11 associazioni italiane si aggiungo alla protesta degli esperti di economia e chiedono al Governo di opporsi al nuovo regolamento europeo sulla sostenibilità
Continuano le proteste contro il regolamento “Omnibus”, la normativa proposta dalla Commissione Europea per semplificare gli adempimenti delle imprese in merito alla rendicontazione della sostenibilità. Ad aggiungersi al coro dei contrari arrivano 11 associazioni italiane che chiedono al Governo di opporsi alla nuova legislazione perché, in cambio di una semplificazione delle regole, mette a rischio l’agricoltura e la salute.
Secondo le associazioni e alcuni dei maggiori esperti di economia europei, Omnibus potrebbe rappresentare un notevole passo indietro dopo tutti gli sforzi fatti per migliorare la protezione dell’ambiente e la sicurezza alimentare.
Cos’è il Pacchetto Omnibus e cosa cambia per le aziende
Con il Pacchetto Omnibus la Commissione Europea vuole modificare le normative UE in merito alla sostenibilità semplificando gli adempimenti per le imprese.
Più nel dettaglio viene proposto di ridurre gli obblighi di rendicontazione della sostenibilità per le imprese con meno di 1.000 dipendenti, di rendere facoltativa la rendicontazione delle attività allineate, e di introdurre un’esenzione per i piccoli importatori con una soglia annuale di 50 tonnellate di emissioni.
Inoltre viene proposto, per alcune aziende, di posticipare gli obblighi di rendicontazione al 2028.
Sono questi i punti più controversi di una normativa che, nonostante prometta risparmi di costi amministrativi previsti nell’ordine di quasi 7 miliardi di euro e un aumento della competitività delle aziende europee, rischia di rendere molto meno efficaci le politiche ambientali e alimentari dell’Unione.
La protesta delle associazioni
11 associazioni italiane, tra cui nomi importanti come ISDE-Italia, Greenpeace e WWF, stanno alzando il livello della protesta contro Omnibus e hanno chiesto ufficialmente al Governo italiano di opporsi alla misura.

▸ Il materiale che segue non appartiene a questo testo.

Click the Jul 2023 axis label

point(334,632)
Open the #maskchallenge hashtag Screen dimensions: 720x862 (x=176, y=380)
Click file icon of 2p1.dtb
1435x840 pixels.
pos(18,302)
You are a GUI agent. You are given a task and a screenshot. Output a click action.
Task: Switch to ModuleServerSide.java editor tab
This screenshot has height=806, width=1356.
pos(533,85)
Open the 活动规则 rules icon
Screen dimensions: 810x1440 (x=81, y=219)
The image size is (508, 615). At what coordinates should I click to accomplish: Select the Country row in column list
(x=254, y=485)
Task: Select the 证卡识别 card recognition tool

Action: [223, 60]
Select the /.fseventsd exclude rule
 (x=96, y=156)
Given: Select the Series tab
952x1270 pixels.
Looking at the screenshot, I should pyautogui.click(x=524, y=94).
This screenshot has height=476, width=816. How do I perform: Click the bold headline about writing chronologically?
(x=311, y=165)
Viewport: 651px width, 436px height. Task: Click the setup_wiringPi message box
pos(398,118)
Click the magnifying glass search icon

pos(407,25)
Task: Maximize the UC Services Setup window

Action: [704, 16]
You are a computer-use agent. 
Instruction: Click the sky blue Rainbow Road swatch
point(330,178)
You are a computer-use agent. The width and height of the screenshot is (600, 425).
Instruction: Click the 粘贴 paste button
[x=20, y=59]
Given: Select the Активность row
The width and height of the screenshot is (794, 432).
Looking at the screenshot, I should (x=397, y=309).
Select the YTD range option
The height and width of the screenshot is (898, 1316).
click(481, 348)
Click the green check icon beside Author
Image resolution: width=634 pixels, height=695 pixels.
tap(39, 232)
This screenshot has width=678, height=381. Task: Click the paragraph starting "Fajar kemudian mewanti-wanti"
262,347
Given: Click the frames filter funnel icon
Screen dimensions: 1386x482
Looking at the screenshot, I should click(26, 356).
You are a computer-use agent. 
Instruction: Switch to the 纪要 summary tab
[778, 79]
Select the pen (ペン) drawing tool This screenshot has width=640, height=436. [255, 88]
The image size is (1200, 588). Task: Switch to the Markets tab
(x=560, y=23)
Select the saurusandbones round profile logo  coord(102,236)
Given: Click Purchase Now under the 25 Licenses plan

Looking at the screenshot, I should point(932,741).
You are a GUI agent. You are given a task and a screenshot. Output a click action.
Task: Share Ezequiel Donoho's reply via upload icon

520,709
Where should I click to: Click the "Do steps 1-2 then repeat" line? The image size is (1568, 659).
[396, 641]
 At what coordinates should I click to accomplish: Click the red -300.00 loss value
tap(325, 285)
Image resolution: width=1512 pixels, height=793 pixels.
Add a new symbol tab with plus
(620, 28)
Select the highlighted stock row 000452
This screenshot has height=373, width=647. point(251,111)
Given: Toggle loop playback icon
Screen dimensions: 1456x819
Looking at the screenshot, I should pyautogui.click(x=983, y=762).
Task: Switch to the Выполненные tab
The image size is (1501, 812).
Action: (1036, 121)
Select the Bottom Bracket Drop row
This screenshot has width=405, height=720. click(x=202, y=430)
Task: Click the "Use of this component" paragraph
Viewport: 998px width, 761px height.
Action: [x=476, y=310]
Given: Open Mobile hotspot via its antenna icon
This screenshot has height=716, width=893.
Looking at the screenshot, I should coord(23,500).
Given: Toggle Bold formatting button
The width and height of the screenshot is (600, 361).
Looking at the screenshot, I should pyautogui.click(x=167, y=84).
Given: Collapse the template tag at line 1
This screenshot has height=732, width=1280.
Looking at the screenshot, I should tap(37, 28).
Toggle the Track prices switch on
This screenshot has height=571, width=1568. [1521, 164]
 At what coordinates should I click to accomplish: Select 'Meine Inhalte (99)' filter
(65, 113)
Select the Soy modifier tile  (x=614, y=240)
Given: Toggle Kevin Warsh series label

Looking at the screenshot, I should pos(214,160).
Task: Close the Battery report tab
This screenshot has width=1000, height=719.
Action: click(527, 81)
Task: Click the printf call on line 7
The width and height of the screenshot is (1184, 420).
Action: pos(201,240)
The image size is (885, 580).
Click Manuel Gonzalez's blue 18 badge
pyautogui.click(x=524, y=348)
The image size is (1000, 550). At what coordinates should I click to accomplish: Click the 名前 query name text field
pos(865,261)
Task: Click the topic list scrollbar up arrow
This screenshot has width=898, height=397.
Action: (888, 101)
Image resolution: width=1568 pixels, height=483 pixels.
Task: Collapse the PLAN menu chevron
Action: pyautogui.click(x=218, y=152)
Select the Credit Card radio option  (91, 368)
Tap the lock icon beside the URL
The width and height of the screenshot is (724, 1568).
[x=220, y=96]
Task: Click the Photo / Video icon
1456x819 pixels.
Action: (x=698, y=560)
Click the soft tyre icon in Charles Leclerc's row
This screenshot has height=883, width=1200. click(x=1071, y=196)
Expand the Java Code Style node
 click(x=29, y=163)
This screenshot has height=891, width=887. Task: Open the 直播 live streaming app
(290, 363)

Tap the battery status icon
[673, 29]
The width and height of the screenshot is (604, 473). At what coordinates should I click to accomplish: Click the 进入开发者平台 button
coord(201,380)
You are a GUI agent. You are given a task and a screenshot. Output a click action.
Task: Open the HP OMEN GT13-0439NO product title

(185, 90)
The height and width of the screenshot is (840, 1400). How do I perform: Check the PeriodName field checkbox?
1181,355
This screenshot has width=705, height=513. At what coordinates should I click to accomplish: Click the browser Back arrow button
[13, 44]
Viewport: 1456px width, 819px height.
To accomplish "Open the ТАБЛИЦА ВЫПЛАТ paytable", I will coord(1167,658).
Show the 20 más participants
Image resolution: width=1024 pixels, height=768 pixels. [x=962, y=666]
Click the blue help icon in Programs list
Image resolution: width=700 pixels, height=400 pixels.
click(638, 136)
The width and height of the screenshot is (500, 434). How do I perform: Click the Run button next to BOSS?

L’idea è che se il pacchetto passasse, aprirebbe la strada all’utilizzo di pesticidi sprovvisti dei controlli attualmente in vigore. Un deciso passo indietro verso pratiche poco trasparenti che sembravano ormai finite nel dimenticatoio.
E i rischi non sarebbero finiti. Le nuove misure consentirebbero l’utilizzo di pesticidi vietati anche dopo il loro bando e aprirebbero la strada all’importazione di prodotti pericolosamente contaminati provenienti da Paesi in cui le maglie dei controlli di sicurezza sono decisamente più larghe.
La protesta italiana, è importante sottolineare, non è un caso isolato. Già 139 organizzazioni sparse in tutta Europa si sono espresse con forza contro i provvedimenti proposti.
Anche gli economisti lanciano l’allarme
Prima delle associazioni ambientaliste si erano opposti a Omnibus 90 tra i più importanti economisti europei, 14 dei quali italiani.
Secondo gli esperti di economia il provvedimento rischia di trasformarsi in un arretramento delle politiche virtuose di sostenibilità e di avere ripercussioni negative anche sul rispetto dei diritti dei lavoratori nel mondo dell’industria. In pericolo ci sono due dei punti focali del Green Deal europeo: la CSDDD, la direttiva sulla sostenibilità aziendale e la CSRD, la direttiva sul reporting di sostenibilità.
Fare passi indietro in tal senso minerebbe la leadership dell’Europa nella transizione green e la credibilità delle istituzioni comunitarie nel perseguire i propri obiettivi di rispetto dell’ambiente e di protezione della salute dei cittadini.